AWS S3 Input

The AWS S3 input supports collecting published log files into an Amazon S3 bucket. As new log files are published, the input ingests them automatically. The input supports both newline-delimited (one message per line) and JSON root array messages (multiple log messages contained in a single JSON array). The input utilizes Simple Queue Service (SQS) S3 bucket notifications in order to identify when new data is available for reading by Graylog.

Prerequisites

  • An Amazon Web Services (AWS) subscription.

  • A defined S3 bucket to which logs may be written.

IAM Permissions

In order for Graylog to connect to AWS S3, an Identity and Access Management (IAM) role must be created and utilized with sufficient permissions to read the target SQS queue, and also to read the files from S3. The following Amazon permissions are required for the input to operate:

  • s3: GetObject

  • sqs: ReceiveMessage

Required S3 and SQS Setup

In addition to the following steps, these articles are helpful to complete the setup:

SQS Setup

Create an SQS queue that Graylog can subscribe to in order to receive notifications of new files to read. Most default options can be accepted. Note that an access policy must be defined to allow the S3 bucket to publish notifications to the queue. The following is an sample policy for authorizing S3 to publish the notifications. Note that the S3 bucket creation is defined below.

Copy
{
  "Version": "2012-10-17",
  "Id": "example-ID",
  "Statement": [
    {
      "Sid": "s3-publish-policy",
      "Effect": "Allow",
      "Principal": {
        "Service": "s3.amazonaws.com"
      },
      "Action": "SQS:SendMessage",
      "Resource": "arn:aws:sqs:<region>:<account-number>:<queue-name>",
      "Condition": {
        "StringEquals": {
          "aws:SourceAccount": "<account-number>"
        },
        "ArnLike": {
          "aws:SourceArn": "arn:aws:s3:::<s3-bucket-name>"
        }
      }
    }
  ]
}

Set Up an S3 Bucket

You must have an S3 bucket to write log message files to. If not, create one following the official Amazon documentation. After you create the bucket, you must enable the Event Notifications option for it. This article provides instructions to perform the setup.

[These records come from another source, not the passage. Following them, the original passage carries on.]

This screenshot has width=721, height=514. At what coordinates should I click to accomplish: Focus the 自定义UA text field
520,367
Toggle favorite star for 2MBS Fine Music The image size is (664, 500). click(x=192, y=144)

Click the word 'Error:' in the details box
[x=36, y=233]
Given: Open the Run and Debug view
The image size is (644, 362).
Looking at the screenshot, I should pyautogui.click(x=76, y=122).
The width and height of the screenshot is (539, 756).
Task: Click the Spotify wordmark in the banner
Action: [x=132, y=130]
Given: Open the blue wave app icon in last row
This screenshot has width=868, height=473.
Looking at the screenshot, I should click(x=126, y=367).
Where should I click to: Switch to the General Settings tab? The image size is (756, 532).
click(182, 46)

When you configure the notifications, in the "Event Types" section, choose the "All object create events" option to ensure the input is notified of all possible methods by which files are created.

In the Destination section, choose the SQS queue that was created above.

Hint: After the SQS Queue and S3 bucket are set up, the notification capability between them can be tested.

Input Configuration

The following options are available when launching a new input from the Graylog Inputs tab:

Configuration Option Description
Input Name Provide a unique name for your new input.
AWS Authentication Type

The input supports automatic authentication, which relies on the predefined authentication chain defined in the AWS software development kit (SDK). This option is commonly used when an IAM policy is defined for the instance where Graylog is running. The input automatically uses the authentication methods according to the order defined in AWS documentation.

If the Key & Secret option is selected, the input also supports the ability to enter an AWS API Access Key and Secret Key.

AWS Access Key ID: The access key ID generated for the user with required permission to the S3 bucket and the SQS queue associated with the S3 bucket. These AWS credentials can be configured in Graylog.

SQS Queue name The queue name created for the S3 event notifications.
S3 Bucket The S3 bucket where log files are being written.
S3 Region

The region where the S3 bucket is located.

Content Type: The format of the logs present in the S3 bucket.

  • CSV: Comma-separated values. Also supports newline values within the individual CSV fields.

Copy
"field 1", "field 2"
Copy
"same line field", "field with 
line breaks"
  • Text (Newline Delimited): One log message per line. The input creates one message in Graylog for each line.

  • JSON Array: Expects a JSON array at the root of the document containing either strings, or individual JSON documents. For example:

Copy
["log message 1", "log message 2", ...]
Copy
[{"key", "value"}, {"key2", "value2"}, ...]
Compression Type The compression type of the log files. Supported options are GZIP and None. Use this if log files are written within compressed archives.
Polling Interval Determines how often (in minutes) Graylog checks for new data in the S3 bucket. The smallest allowable interval is 5 minutes.
Enable Throttling If enabled, no new messages are read from this input until Graylog catches up with its message load.